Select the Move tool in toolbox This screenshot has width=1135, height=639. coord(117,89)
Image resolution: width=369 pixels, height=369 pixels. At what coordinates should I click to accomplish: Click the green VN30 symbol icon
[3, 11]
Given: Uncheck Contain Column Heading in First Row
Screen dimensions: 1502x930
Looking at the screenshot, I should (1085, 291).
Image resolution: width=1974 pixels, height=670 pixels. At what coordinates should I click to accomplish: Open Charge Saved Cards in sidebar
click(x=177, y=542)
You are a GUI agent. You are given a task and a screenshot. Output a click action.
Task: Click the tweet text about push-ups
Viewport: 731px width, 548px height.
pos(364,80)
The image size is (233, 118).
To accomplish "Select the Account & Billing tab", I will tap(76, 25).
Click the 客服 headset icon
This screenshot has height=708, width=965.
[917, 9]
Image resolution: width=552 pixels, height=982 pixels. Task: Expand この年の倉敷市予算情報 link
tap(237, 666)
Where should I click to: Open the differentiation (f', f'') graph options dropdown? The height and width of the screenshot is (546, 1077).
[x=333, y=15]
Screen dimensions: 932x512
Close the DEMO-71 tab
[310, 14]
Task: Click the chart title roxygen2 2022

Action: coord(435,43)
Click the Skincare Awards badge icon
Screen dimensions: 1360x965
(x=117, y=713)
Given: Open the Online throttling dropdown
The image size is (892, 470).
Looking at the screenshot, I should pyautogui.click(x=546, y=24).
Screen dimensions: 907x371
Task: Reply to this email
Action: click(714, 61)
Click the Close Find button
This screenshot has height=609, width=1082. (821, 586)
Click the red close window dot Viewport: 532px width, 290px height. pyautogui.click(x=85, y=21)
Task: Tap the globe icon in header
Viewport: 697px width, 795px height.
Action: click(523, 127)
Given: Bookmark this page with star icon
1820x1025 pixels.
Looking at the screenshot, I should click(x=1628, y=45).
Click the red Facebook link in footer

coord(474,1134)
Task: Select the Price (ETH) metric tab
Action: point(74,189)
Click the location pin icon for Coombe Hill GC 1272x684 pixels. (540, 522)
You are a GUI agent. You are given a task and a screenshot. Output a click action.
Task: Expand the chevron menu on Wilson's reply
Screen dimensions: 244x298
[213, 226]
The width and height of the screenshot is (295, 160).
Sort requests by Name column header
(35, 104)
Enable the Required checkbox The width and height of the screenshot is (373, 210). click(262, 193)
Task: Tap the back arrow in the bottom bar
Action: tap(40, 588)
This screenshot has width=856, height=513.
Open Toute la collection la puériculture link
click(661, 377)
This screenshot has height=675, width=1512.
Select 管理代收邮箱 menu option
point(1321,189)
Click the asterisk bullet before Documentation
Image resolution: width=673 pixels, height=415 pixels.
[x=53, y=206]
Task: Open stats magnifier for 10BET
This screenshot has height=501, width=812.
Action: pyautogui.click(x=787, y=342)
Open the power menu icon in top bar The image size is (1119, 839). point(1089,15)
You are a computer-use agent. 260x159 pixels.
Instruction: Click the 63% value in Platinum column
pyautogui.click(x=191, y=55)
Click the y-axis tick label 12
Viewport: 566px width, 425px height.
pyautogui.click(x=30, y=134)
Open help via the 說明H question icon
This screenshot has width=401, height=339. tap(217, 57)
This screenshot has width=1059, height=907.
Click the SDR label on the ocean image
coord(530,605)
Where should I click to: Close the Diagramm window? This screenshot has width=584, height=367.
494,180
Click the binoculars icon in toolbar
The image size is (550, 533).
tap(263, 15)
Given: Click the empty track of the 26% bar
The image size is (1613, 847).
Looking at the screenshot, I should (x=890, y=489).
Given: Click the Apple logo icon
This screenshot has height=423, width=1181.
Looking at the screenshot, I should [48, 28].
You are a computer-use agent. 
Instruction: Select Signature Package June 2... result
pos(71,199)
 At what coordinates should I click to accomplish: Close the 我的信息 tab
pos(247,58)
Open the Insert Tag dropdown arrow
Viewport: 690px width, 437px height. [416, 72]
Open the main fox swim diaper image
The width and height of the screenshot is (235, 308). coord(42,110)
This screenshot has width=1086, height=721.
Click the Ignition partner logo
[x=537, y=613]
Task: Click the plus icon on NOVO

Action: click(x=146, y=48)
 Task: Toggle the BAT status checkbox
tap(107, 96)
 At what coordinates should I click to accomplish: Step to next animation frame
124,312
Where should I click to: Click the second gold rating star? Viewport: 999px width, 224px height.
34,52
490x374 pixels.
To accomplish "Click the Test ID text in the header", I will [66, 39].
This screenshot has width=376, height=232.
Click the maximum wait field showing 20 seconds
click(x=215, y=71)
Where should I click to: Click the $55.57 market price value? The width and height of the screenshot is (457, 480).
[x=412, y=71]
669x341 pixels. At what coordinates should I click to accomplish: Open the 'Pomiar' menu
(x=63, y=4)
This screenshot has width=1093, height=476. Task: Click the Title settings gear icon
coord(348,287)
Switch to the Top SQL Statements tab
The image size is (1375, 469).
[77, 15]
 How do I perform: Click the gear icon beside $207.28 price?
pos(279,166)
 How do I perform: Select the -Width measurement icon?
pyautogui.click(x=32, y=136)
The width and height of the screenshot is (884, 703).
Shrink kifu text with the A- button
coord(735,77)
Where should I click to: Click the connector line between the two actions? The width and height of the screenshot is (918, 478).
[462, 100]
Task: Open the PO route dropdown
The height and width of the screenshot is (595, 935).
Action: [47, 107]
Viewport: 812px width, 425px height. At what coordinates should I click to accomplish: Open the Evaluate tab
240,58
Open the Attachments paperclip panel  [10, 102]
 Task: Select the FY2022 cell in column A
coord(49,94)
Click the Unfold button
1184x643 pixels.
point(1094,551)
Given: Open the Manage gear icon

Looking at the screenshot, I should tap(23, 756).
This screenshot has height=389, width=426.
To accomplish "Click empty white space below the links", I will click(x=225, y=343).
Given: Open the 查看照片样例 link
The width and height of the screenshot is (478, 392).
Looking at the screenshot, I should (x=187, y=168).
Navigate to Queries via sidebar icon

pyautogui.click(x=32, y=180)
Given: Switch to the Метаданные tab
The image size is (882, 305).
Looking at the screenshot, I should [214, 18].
# # #
Instructions to follow: Rewrite every line of the items above as a numbered list, leaving out the blank lines.

Output for this exercise:
1. Select the Move tool in toolbox This screenshot has width=1135, height=639. coord(117,89)
2. Image resolution: width=369 pixels, height=369 pixels. At what coordinates should I click to accomplish: Click the green VN30 symbol icon
3. [3, 11]
4. Given: Uncheck Contain Column Heading in First Row
5. Screen dimensions: 1502x930
6. Looking at the screenshot, I should (1085, 291).
7. Image resolution: width=1974 pixels, height=670 pixels. At what coordinates should I click to accomplish: Open Charge Saved Cards in sidebar
8. click(x=177, y=542)
9. You are a GUI agent. You are given a task and a screenshot. Output a click action.
10. Task: Click the tweet text about push-ups
11. Viewport: 731px width, 548px height.
12. pos(364,80)
13. The image size is (233, 118).
14. To accomplish "Select the Account & Billing tab", I will tap(76, 25).
15. Click the 客服 headset icon
16. This screenshot has height=708, width=965.
17. [917, 9]
18. Image resolution: width=552 pixels, height=982 pixels. Task: Expand この年の倉敷市予算情報 link
19. tap(237, 666)
20. Where should I click to: Open the differentiation (f', f'') graph options dropdown? The height and width of the screenshot is (546, 1077).
21. [x=333, y=15]
22. Screen dimensions: 932x512
23. Close the DEMO-71 tab
24. [310, 14]
25. Task: Click the chart title roxygen2 2022
26. Action: coord(435,43)
27. Click the Skincare Awards badge icon
28. Screen dimensions: 1360x965
29. (x=117, y=713)
30. Given: Open the Online throttling dropdown
31. The image size is (892, 470).
32. Looking at the screenshot, I should pyautogui.click(x=546, y=24).
33. Screen dimensions: 907x371
34. Task: Reply to this email
35. Action: click(714, 61)
36. Click the Close Find button
37. This screenshot has height=609, width=1082. (821, 586)
38. Click the red close window dot Viewport: 532px width, 290px height. pyautogui.click(x=85, y=21)
39. Task: Tap the globe icon in header
40. Viewport: 697px width, 795px height.
41. Action: click(523, 127)
42. Given: Bookmark this page with star icon
43. 1820x1025 pixels.
44. Looking at the screenshot, I should click(x=1628, y=45).
45. Click the red Facebook link in footer
46. coord(474,1134)
47. Task: Select the Price (ETH) metric tab
48. Action: point(74,189)
49. Click the location pin icon for Coombe Hill GC 1272x684 pixels. (540, 522)
50. You are a GUI agent. You are given a task and a screenshot. Output a click action.
51. Task: Expand the chevron menu on Wilson's reply
52. Screen dimensions: 244x298
53. [213, 226]
54. The width and height of the screenshot is (295, 160).
55. Sort requests by Name column header
56. (35, 104)
57. Enable the Required checkbox The width and height of the screenshot is (373, 210). click(262, 193)
58. Task: Tap the back arrow in the bottom bar
59. Action: tap(40, 588)
60. This screenshot has width=856, height=513.
61. Open Toute la collection la puériculture link
62. click(661, 377)
63. This screenshot has height=675, width=1512.
64. Select 管理代收邮箱 menu option
65. point(1321,189)
66. Click the asterisk bullet before Documentation
67. Image resolution: width=673 pixels, height=415 pixels.
68. [x=53, y=206]
69. Task: Open stats magnifier for 10BET
70. This screenshot has height=501, width=812.
71. Action: pyautogui.click(x=787, y=342)
72. Open the power menu icon in top bar The image size is (1119, 839). point(1089,15)
73. You are a computer-use agent. 260x159 pixels.
74. Instruction: Click the 63% value in Platinum column
75. pyautogui.click(x=191, y=55)
76. Click the y-axis tick label 12
77. Viewport: 566px width, 425px height.
78. pyautogui.click(x=30, y=134)
79. Open help via the 說明H question icon
80. This screenshot has width=401, height=339. tap(217, 57)
81. This screenshot has width=1059, height=907.
82. Click the SDR label on the ocean image
83. coord(530,605)
84. Where should I click to: Close the Diagramm window? This screenshot has width=584, height=367.
85. 494,180
86. Click the binoculars icon in toolbar
87. The image size is (550, 533).
88. tap(263, 15)
89. Given: Click the empty track of the 26% bar
90. The image size is (1613, 847).
91. Looking at the screenshot, I should (x=890, y=489).
92. Given: Click the Apple logo icon
93. This screenshot has height=423, width=1181.
94. Looking at the screenshot, I should [48, 28].
95. You are a computer-use agent. 
96. Instruction: Select Signature Package June 2... result
97. pos(71,199)
98.  At what coordinates should I click to accomplish: Close the 我的信息 tab
99. pos(247,58)
100. Open the Insert Tag dropdown arrow
101. Viewport: 690px width, 437px height. [416, 72]
102. Open the main fox swim diaper image
103. The width and height of the screenshot is (235, 308). coord(42,110)
104. This screenshot has width=1086, height=721.
105. Click the Ignition partner logo
106. [x=537, y=613]
107. Task: Click the plus icon on NOVO
108. Action: click(x=146, y=48)
109.  Task: Toggle the BAT status checkbox
110. tap(107, 96)
111.  At what coordinates should I click to accomplish: Step to next animation frame
112. 124,312
113. Where should I click to: Click the second gold rating star? Viewport: 999px width, 224px height.
114. 34,52
115. 490x374 pixels.
116. To accomplish "Click the Test ID text in the header", I will [66, 39].
117. This screenshot has width=376, height=232.
118. Click the maximum wait field showing 20 seconds
119. click(x=215, y=71)
120. Where should I click to: Click the $55.57 market price value? The width and height of the screenshot is (457, 480).
121. [x=412, y=71]
122. 669x341 pixels. At what coordinates should I click to accomplish: Open the 'Pomiar' menu
123. (x=63, y=4)
124. This screenshot has width=1093, height=476. Task: Click the Title settings gear icon
125. coord(348,287)
126. Switch to the Top SQL Statements tab
127. The image size is (1375, 469).
128. [77, 15]
129.  How do I perform: Click the gear icon beside $207.28 price?
130. pos(279,166)
131.  How do I perform: Select the -Width measurement icon?
132. pyautogui.click(x=32, y=136)
133. The width and height of the screenshot is (884, 703).
134. Shrink kifu text with the A- button
135. coord(735,77)
136. Where should I click to: Click the connector line between the two actions? The width and height of the screenshot is (918, 478).
137. [462, 100]
138. Task: Open the PO route dropdown
139. The height and width of the screenshot is (595, 935).
140. Action: [47, 107]
141. Viewport: 812px width, 425px height. At what coordinates should I click to accomplish: Open the Evaluate tab
142. 240,58
143. Open the Attachments paperclip panel  [10, 102]
144.  Task: Select the FY2022 cell in column A
145. coord(49,94)
146. Click the Unfold button
147. 1184x643 pixels.
148. point(1094,551)
149. Given: Open the Manage gear icon
150. Looking at the screenshot, I should tap(23, 756).
151. This screenshot has height=389, width=426.
152. To accomplish "Click empty white space below the links", I will click(x=225, y=343).
153. Given: Open the 查看照片样例 link
154. The width and height of the screenshot is (478, 392).
155. Looking at the screenshot, I should (x=187, y=168).
156. Navigate to Queries via sidebar icon
157. pyautogui.click(x=32, y=180)
158. Given: Switch to the Метаданные tab
159. The image size is (882, 305).
160. Looking at the screenshot, I should [214, 18].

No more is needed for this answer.